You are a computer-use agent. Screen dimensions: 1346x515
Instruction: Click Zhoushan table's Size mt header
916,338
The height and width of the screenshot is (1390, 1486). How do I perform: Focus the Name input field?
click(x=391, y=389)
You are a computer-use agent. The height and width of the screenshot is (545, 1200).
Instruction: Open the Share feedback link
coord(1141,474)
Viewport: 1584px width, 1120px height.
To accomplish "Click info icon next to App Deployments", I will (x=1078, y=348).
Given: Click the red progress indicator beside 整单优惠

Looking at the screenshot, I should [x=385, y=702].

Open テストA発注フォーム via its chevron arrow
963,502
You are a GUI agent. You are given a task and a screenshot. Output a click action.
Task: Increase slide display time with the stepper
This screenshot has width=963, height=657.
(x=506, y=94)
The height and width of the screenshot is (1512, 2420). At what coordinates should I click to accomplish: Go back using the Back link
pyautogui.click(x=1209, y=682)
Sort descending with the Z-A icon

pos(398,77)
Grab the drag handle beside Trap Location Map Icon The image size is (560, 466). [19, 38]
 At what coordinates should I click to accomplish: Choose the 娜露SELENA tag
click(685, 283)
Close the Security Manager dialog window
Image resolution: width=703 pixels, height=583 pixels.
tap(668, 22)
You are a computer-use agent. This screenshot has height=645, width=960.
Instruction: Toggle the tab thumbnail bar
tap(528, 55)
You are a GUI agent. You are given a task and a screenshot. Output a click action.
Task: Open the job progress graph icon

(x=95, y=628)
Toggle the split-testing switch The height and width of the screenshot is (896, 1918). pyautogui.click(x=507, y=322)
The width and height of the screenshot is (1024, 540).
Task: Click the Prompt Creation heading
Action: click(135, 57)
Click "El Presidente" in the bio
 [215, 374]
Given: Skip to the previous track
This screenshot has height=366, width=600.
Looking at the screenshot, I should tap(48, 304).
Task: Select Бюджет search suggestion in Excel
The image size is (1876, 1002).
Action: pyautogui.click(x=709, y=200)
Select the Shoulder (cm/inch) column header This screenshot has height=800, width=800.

* BRIEF: Return, from the material above, every line with the word "computer".

* OUTPUT FOR THIS EXERCISE:
You are a computer-use agent. Screen dimensions: 1346x515
You are a computer-use agent. The height and width of the screenshot is (545, 1200).
You are a computer-use agent. This screenshot has height=645, width=960.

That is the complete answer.